Perhaps I am not looking in the right place. But, I would like a bit more control over my laptop power settings. For example, while on AC, when I close the lid, I don’t want the laptop to go into sleep mode.
So, is there something I have overlooked?
Perhaps I am not looking in the right place. But, I would like a bit more control over my laptop power settings. For example, while on AC, when I close the lid, I don’t want the laptop to go into sleep mode.
So, is there something I have overlooked?
OK, figured it out. Using the dconf Editor the /org/gnome/settings-daemon/plugins/power/lid-close-ac-action was set to suspend. I changed it to nothing.
However, this begs the question; why would the default on AC be set to suspend when a laptop lid is closed? Wouldn’t this mess up using a laptop to drive an external monitor?

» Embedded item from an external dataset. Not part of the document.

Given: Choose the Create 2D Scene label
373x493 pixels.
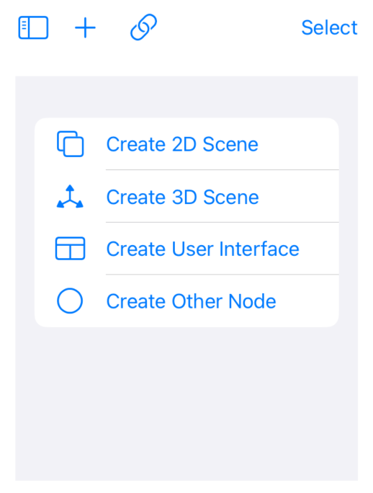Looking at the screenshot, I should 182,144.
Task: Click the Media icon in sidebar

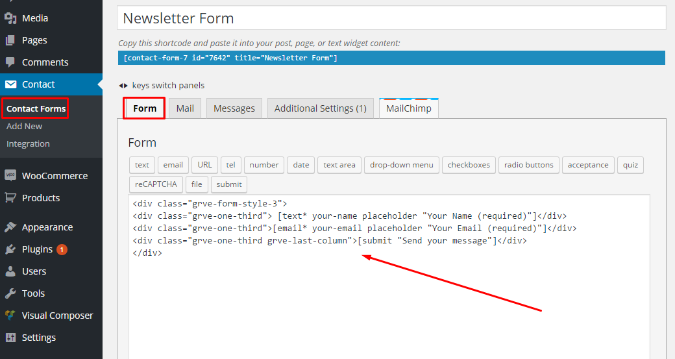Action: coord(10,18)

hmm curious why that setting is relegated to GNOME’s “Tweaks” as well. odd.
Yeah - it is the default set by GNOME.
There is another dconf key in that same section “lid-close-suspend-with-external-monitor” with an description which I’ve interpreted to mean “force suspend when monitor is connected and lid is closed” - so I’m guessing if you have an external monitor connected, suspension wouldn’t automatically happen.

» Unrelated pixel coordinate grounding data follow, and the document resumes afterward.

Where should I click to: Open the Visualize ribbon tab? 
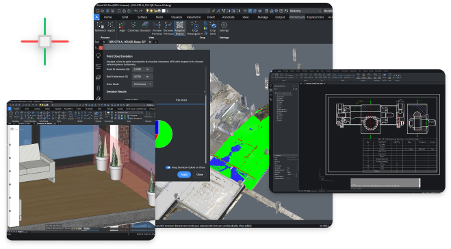(x=177, y=17)
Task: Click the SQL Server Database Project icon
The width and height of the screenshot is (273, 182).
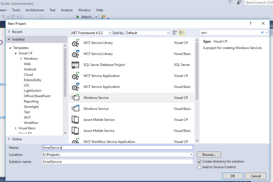Action: [x=76, y=65]
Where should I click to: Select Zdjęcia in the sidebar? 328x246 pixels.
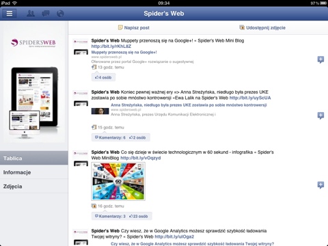34,187

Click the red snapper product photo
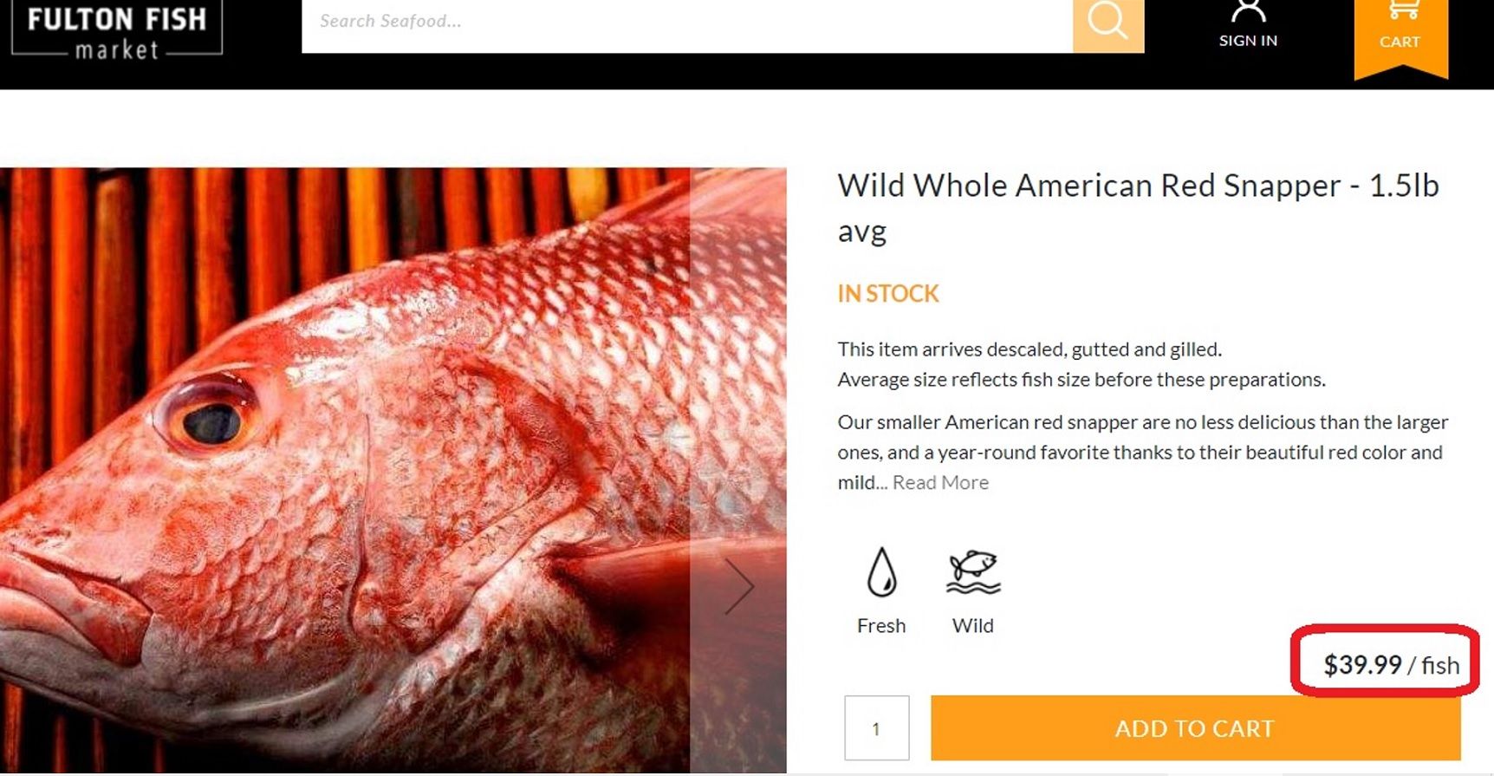(393, 470)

Well, I think I jumped the gun. Setting lid-close-ac-action to “none” seems to have no action e.g. reboot and closing lid puts laptop into sleep while on AC
does any of this help?
I made a change to /etc/systemd/logind.conf Removed # from line HandleLidSwitchExternalPower=suspend and changed the =suspend to =ignore
After a reboot, tested on two laptops, closing lid on AC doe not go into suspend mode. On battery, closing lid will go into suspend.